=== EXCERPTED DATA ===

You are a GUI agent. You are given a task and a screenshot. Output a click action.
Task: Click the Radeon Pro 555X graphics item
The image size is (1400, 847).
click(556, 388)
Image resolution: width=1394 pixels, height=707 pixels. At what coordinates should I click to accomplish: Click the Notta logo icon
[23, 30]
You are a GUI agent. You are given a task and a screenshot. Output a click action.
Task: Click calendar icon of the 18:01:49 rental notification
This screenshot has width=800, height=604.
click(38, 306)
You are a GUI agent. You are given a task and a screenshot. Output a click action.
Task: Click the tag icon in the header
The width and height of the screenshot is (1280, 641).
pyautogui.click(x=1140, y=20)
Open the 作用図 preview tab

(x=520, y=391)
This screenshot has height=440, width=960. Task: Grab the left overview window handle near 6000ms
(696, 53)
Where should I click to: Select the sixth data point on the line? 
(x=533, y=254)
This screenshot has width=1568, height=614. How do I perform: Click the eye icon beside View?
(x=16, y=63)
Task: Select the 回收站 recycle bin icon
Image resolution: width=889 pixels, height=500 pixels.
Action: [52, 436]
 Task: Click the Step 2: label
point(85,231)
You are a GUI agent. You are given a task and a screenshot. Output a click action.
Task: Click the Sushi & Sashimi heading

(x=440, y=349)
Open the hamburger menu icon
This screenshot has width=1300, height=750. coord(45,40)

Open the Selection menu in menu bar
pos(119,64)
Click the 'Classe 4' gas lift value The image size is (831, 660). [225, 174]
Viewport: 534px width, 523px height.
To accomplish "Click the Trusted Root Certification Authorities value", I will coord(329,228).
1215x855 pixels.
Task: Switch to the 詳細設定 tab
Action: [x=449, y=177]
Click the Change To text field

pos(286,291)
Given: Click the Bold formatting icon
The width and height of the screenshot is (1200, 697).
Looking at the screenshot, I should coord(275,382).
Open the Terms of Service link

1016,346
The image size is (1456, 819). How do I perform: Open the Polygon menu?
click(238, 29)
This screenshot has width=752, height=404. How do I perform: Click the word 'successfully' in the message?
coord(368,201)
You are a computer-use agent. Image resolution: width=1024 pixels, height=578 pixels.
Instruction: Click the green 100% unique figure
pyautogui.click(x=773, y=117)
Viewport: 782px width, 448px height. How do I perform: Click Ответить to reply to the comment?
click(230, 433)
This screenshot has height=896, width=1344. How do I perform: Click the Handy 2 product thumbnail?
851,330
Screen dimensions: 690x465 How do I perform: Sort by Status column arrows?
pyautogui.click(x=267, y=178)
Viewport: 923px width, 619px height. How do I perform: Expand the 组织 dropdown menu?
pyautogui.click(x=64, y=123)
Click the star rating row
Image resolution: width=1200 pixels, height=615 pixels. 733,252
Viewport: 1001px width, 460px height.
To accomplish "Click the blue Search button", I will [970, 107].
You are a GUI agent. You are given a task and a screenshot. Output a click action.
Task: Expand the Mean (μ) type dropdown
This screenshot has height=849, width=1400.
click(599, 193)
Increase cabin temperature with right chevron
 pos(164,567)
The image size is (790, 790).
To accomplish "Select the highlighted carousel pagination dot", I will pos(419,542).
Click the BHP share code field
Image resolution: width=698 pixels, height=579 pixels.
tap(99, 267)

===

Every entry should be retyped exactly as it appears.

**ANSWER FOR THE TASK:**
You are a GUI agent. You are given a task and a screenshot. Output a click action.
Task: Click the Radeon Pro 555X graphics item
The image size is (1400, 847).
click(556, 388)
Image resolution: width=1394 pixels, height=707 pixels. At what coordinates should I click to accomplish: Click the Notta logo icon
[23, 30]
You are a GUI agent. You are given a task and a screenshot. Output a click action.
Task: Click calendar icon of the 18:01:49 rental notification
This screenshot has width=800, height=604.
click(38, 306)
You are a GUI agent. You are given a task and a screenshot. Output a click action.
Task: Click the tag icon in the header
The width and height of the screenshot is (1280, 641).
pyautogui.click(x=1140, y=20)
Open the 作用図 preview tab

(x=520, y=391)
This screenshot has height=440, width=960. Task: Grab the left overview window handle near 6000ms
(696, 53)
Where should I click to: Select the sixth data point on the line? 
(x=533, y=254)
This screenshot has width=1568, height=614. How do I perform: Click the eye icon beside View?
(x=16, y=63)
Task: Select the 回收站 recycle bin icon
Image resolution: width=889 pixels, height=500 pixels.
Action: [52, 436]
 Task: Click the Step 2: label
point(85,231)
You are a GUI agent. You are given a task and a screenshot. Output a click action.
Task: Click the Sushi & Sashimi heading

(x=440, y=349)
Open the hamburger menu icon
This screenshot has width=1300, height=750. coord(45,40)

Open the Selection menu in menu bar
pos(119,64)
Click the 'Classe 4' gas lift value The image size is (831, 660). [225, 174]
Viewport: 534px width, 523px height.
To accomplish "Click the Trusted Root Certification Authorities value", I will coord(329,228).
1215x855 pixels.
Task: Switch to the 詳細設定 tab
Action: [x=449, y=177]
Click the Change To text field

pos(286,291)
Given: Click the Bold formatting icon
The width and height of the screenshot is (1200, 697).
Looking at the screenshot, I should coord(275,382).
Open the Terms of Service link

1016,346
The image size is (1456, 819). How do I perform: Open the Polygon menu?
click(238, 29)
This screenshot has width=752, height=404. How do I perform: Click the word 'successfully' in the message?
coord(368,201)
You are a computer-use agent. Image resolution: width=1024 pixels, height=578 pixels.
Instruction: Click the green 100% unique figure
pyautogui.click(x=773, y=117)
Viewport: 782px width, 448px height. How do I perform: Click Ответить to reply to the comment?
click(230, 433)
This screenshot has height=896, width=1344. How do I perform: Click the Handy 2 product thumbnail?
851,330
Screen dimensions: 690x465 How do I perform: Sort by Status column arrows?
pyautogui.click(x=267, y=178)
Viewport: 923px width, 619px height. How do I perform: Expand the 组织 dropdown menu?
pyautogui.click(x=64, y=123)
Click the star rating row
Image resolution: width=1200 pixels, height=615 pixels. 733,252
Viewport: 1001px width, 460px height.
To accomplish "Click the blue Search button", I will [970, 107].
You are a GUI agent. You are given a task and a screenshot. Output a click action.
Task: Expand the Mean (μ) type dropdown
This screenshot has height=849, width=1400.
click(599, 193)
Increase cabin temperature with right chevron
 pos(164,567)
The image size is (790, 790).
To accomplish "Select the highlighted carousel pagination dot", I will pos(419,542).
Click the BHP share code field
Image resolution: width=698 pixels, height=579 pixels.
tap(99, 267)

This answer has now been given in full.